Last year, during a forest walk in her homeland of Sweden, Danell encountered a lake from her childhood. It was uncharacteristically still. Mesmerised by its reflection and an uncanny sense of doubling, it became the seed and the title painting of the show. These large-scale works ask us to look anew at what’s familiar, at what we think we know about everything we encounter. The sense of being absent from Sweden for so long has led to Danell reimagining its arboreal landscape as a place of contrasts: the hyper-reality of nature, but with an echo of Sci-Fi. In Immensity Made Manifold, an upended tree resembles a multi-tentacled creature. The palette reflects this strangeness – a lilac sky, rose-streaked tree-bark – an accumulation of hundreds of shades. Danell had an early interest in Colour Theory, and believes her work has gotten progressively more experimental with colour over the years.

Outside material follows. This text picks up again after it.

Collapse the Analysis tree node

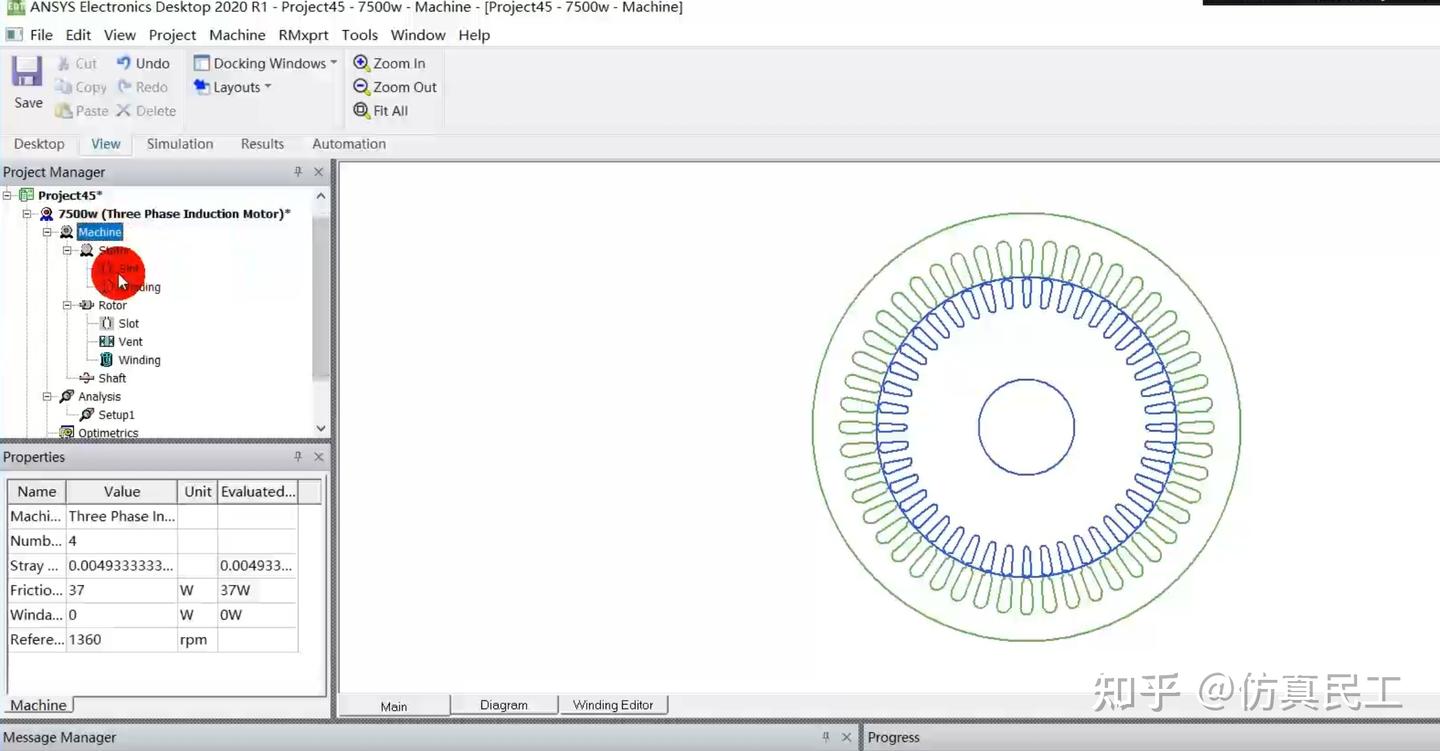46,396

Within these green dome settings, vertical daubs in neon shades appear, which for Danell, represent a gravitational pull. But there are invaders too: hunters who build blinds and desecrate rocks with instructions: Stå Här (‘Stand Here’). In Into the Unknown, an otherwise bucolic scene is interrupted by a yellow arrow defacing the trunk of a tree. Herein lies another conflict: the genuine human need to map and carve out a place in the world, and the artificial, intrusive branding of nature by hunters.
Danell consistently works in large scale, which makes each canvas feel like something to be stepped into. The size adds to the synesthetic quality: the sound bath of the forest, the smell of branches. The viewer too, starts to contemplate what path to follow, and what traces they might leave behind. In a society where solitude and silence are at a premium, these painted worlds offer escapism, and an opportunity for re-evaluating how the human and non-human co-exist. In a time of global conflict and fake news, where lines of (un) reality blur, Danell offers us a starting point; a new map co-ordinate in the show’s only textile piece. X Marks the Spot, a sewn tarpaulin, suggests we can choose not to follow the pack. We can find our own way and make sense of the current lived reality in an upturned world. The Upside Down World is rooted in the senses and tactility, and ultimately how we connect to each other, and to the environments we must strive to protect.